Here is what I would tell a friend who asked me this: stop worrying about inquiries. Check your own score as often as you like, apply with intention when you are ready, and let your history do the heavy lifting. The people who win at credit are not the ones who dodge every inquiry. They are the ones who keep applying for the right things at the right pace.
Frequently Asked Questions
What is the difference between a hard and soft credit inquiry?
A hard inquiry happens when you apply for new credit and a lender pulls your report to decide whether to approve you. It can lower your score by a small amount for a short time. A soft inquiry is any other kind of check, such as reviewing your own score or a pre-qualification offer, and it has no effect on your score at all. For more on what does move your number, see how credit scores are calculated.
Do soft inquiries affect your credit score?

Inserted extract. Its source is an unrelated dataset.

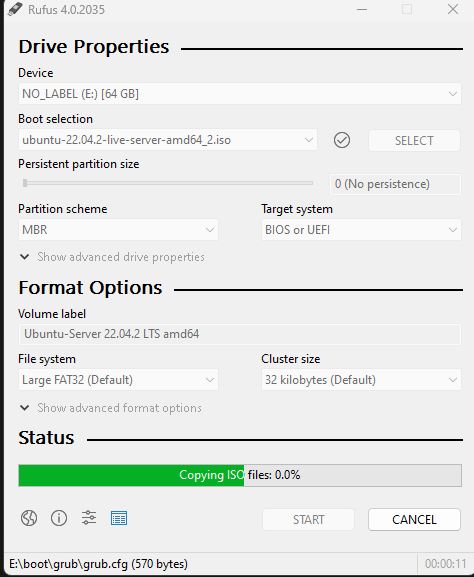The width and height of the screenshot is (474, 577).
Task: Open the Partition scheme MBR dropdown
Action: tap(118, 230)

No. Soft inquiries never affect your credit score. Checking your own credit, getting pre-qualified, and account reviews by lenders you already have are all soft pulls, and none of them are factored into your score. You can check your own credit as often as you like with zero consequence.
How long does a hard inquiry stay on your credit report?
A hard inquiry stays on your credit report for about two years, but it stops affecting most scoring models well before that, typically after around one year. So the visible record outlasts any real impact on your score by a wide margin.
Does checking your own credit score lower it?
No. Checking your own score is a soft inquiry, sometimes called a “soft pull,” and it does not lower your score. This is true whether you check through your bank, a free monitoring service, or one of the credit bureaus directly. A solid free credit monitoring setup lets you watch your score with no risk.
How much does a hard inquiry lower your score?
Usually only a little, and only for a short time. A single hard inquiry is a minor factor compared with bigger drivers like payment history and credit utilization. The effect is small enough that one inquiry should never stop you from applying for a card you actually need.
Does pre-qualification hurt your credit?
No. Pre-qualification and pre-approval use a soft pull, so they do not affect your score. They are one of the best tools you have: they let you gauge your approval odds before you submit a real application, which means fewer wasted hard inquiries from denials.
This content is for informational and educational purposes only and does not constitute financial advice. Credit card terms, APRs, and scoring models can change — always verify current details directly with the issuer or bureau, and consider consulting a licensed professional for your specific situation.